Task objective: A line qualifies if it holds the string "access". Copy every qualifying line from the records.

BEGIN Provided data

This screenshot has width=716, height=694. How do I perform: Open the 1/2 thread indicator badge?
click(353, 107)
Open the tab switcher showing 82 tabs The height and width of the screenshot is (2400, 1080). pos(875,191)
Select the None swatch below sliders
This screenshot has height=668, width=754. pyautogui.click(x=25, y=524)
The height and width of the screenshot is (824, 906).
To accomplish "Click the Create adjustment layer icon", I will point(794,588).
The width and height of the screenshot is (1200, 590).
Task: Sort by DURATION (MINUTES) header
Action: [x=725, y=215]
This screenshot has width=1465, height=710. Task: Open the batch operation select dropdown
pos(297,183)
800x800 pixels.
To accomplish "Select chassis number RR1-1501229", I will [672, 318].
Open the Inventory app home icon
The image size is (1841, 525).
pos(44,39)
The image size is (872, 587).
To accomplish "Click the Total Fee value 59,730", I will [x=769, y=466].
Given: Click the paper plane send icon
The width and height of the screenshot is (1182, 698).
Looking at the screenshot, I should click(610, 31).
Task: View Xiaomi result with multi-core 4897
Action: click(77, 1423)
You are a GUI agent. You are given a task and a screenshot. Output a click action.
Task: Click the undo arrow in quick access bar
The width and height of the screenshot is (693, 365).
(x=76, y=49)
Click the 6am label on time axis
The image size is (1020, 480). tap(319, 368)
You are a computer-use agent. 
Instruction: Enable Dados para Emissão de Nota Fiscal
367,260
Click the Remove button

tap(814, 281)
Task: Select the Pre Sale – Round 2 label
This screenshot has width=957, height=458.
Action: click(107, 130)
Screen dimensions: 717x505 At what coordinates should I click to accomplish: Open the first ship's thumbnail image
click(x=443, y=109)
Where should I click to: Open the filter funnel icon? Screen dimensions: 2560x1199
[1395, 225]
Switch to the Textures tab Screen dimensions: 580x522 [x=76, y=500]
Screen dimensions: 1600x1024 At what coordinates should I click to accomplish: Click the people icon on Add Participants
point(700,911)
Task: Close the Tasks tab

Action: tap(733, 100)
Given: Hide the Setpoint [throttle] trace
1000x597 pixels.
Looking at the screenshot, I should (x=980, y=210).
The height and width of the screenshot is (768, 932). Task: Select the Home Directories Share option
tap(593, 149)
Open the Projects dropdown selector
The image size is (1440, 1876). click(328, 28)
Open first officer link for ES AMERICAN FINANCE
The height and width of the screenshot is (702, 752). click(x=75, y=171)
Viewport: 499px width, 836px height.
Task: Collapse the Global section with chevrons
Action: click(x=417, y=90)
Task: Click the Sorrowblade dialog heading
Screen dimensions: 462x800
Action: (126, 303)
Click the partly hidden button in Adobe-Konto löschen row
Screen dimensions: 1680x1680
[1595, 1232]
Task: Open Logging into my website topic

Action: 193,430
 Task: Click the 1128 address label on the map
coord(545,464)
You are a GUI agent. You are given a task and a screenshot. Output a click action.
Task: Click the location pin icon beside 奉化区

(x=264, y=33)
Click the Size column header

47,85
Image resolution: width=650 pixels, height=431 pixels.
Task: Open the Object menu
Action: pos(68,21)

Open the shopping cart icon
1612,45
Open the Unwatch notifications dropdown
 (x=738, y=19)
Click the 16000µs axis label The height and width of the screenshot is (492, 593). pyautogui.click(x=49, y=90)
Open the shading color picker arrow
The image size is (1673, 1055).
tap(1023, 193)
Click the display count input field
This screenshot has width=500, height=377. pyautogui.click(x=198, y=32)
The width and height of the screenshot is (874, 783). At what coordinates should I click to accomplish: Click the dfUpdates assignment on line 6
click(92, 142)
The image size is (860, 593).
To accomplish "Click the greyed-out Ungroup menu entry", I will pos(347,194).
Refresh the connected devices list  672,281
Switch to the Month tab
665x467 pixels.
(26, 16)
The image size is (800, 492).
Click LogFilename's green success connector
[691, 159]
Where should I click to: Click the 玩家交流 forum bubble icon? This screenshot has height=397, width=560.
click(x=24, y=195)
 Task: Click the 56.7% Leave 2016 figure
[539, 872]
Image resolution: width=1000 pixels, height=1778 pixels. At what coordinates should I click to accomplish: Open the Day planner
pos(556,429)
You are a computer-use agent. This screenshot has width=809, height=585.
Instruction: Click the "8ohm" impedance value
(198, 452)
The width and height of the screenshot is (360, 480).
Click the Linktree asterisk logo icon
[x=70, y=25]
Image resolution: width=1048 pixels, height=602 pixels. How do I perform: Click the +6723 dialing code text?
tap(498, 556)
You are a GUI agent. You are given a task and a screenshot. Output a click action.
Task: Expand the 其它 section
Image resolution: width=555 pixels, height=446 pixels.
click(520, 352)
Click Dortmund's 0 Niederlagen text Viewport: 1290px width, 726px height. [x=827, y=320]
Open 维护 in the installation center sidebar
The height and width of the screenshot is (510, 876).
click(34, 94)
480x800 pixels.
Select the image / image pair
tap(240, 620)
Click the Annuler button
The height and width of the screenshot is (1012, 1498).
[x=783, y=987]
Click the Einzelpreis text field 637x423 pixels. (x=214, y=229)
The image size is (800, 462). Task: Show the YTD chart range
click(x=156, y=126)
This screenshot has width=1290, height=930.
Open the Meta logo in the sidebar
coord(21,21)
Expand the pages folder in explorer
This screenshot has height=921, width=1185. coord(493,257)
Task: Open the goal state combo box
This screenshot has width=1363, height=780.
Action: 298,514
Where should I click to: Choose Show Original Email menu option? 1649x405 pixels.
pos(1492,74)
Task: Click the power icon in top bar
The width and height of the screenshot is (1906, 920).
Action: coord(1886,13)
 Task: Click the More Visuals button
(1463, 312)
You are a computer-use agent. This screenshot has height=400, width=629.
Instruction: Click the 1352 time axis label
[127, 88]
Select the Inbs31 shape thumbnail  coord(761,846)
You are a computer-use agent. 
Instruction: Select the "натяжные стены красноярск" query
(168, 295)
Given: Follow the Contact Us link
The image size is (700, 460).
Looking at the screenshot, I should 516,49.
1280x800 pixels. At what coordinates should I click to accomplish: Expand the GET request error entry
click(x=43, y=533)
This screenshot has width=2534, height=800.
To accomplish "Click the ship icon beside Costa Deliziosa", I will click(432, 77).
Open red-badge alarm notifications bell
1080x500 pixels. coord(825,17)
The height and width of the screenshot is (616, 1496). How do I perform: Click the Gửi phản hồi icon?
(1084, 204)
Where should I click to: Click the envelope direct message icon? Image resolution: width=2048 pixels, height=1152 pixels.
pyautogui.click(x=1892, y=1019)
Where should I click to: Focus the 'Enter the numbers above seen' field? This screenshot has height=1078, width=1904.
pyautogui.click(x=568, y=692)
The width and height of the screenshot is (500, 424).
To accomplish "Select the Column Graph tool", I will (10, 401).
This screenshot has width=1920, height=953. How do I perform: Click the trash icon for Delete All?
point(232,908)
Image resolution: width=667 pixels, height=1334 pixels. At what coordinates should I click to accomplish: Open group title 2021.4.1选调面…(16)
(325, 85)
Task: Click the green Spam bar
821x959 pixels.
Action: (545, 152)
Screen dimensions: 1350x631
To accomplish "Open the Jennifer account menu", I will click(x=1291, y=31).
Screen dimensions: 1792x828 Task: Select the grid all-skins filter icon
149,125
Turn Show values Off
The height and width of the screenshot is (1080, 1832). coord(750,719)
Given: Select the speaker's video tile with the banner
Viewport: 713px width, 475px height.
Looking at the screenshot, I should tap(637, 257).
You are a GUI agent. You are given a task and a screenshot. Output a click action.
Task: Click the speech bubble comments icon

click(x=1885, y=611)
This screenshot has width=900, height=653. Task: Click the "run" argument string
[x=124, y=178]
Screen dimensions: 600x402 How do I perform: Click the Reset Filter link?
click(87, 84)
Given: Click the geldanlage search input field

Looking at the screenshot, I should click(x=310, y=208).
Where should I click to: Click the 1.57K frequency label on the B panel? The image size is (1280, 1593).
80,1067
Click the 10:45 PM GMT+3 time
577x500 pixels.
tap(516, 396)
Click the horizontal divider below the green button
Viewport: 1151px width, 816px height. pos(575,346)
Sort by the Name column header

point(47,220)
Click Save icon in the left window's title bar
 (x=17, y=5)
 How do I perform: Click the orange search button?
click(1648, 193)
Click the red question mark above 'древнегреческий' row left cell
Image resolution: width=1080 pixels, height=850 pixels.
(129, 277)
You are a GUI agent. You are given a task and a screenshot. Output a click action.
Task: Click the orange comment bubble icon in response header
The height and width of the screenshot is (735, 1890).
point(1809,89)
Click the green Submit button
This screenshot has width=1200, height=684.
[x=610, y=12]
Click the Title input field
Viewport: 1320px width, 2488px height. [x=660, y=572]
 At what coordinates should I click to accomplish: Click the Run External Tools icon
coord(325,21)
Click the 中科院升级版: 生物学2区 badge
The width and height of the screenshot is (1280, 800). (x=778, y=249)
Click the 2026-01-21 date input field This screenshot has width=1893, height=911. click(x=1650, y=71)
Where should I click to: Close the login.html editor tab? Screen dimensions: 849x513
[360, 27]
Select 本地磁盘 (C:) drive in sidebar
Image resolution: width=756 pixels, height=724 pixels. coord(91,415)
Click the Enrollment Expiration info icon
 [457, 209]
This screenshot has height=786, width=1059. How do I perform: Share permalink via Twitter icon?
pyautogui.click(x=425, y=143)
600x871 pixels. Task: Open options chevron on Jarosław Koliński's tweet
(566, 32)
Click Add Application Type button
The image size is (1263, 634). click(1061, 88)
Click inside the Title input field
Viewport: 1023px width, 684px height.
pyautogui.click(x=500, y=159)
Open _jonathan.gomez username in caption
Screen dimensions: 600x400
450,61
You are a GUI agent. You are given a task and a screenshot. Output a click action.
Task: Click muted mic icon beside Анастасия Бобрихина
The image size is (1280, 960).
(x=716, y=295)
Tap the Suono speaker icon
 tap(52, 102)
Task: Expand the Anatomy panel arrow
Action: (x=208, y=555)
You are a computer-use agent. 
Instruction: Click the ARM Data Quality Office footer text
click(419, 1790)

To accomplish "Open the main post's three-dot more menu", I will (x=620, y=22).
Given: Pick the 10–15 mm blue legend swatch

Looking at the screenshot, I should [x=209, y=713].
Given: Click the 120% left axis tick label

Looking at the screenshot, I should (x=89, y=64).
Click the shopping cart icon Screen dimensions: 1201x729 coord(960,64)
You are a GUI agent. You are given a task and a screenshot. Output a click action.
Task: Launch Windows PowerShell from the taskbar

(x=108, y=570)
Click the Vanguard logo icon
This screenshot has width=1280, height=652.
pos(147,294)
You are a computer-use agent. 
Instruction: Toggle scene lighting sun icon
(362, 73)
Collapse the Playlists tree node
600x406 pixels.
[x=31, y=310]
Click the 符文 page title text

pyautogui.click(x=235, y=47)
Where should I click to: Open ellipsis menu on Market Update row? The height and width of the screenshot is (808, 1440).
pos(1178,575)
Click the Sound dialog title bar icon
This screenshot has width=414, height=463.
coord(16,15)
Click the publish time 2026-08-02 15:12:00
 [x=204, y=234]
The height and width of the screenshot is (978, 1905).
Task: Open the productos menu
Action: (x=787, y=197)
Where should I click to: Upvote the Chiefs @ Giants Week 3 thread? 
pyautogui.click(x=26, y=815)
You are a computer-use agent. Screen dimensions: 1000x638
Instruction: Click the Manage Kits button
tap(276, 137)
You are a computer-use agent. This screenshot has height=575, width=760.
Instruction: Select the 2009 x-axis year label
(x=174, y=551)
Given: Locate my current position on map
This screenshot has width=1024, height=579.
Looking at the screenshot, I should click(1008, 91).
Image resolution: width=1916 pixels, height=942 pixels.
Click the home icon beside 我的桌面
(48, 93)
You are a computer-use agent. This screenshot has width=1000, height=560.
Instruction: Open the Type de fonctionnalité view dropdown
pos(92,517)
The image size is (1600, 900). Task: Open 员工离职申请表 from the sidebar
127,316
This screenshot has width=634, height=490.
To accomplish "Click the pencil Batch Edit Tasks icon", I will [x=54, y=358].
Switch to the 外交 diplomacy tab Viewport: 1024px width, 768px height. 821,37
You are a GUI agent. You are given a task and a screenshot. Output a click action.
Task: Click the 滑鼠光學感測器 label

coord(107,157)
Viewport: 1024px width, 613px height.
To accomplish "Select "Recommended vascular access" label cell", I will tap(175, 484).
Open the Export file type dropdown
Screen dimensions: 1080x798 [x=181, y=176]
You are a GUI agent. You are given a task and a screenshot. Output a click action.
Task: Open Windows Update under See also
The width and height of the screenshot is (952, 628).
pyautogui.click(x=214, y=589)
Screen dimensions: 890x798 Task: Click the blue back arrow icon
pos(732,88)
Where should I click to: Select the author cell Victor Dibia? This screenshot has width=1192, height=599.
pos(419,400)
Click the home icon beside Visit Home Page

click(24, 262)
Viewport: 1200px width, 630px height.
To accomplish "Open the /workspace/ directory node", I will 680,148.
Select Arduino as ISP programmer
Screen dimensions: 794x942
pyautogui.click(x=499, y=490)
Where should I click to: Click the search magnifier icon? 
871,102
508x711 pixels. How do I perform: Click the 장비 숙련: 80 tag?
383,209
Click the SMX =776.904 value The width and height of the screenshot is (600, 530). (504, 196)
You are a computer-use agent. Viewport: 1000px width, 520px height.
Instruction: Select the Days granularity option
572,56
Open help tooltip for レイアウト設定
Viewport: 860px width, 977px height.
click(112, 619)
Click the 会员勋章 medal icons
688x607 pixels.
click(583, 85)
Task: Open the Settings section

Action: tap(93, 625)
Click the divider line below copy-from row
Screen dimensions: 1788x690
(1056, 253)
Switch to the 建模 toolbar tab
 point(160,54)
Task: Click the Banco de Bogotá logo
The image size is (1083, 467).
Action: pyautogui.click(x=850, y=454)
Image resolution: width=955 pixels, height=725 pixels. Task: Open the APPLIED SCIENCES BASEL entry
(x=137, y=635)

END Provided data

Solution for this problem:
Task: Click the undo arrow in quick access bar
To accomplish "Select "Recommended vascular access" label cell", I will tap(175, 484).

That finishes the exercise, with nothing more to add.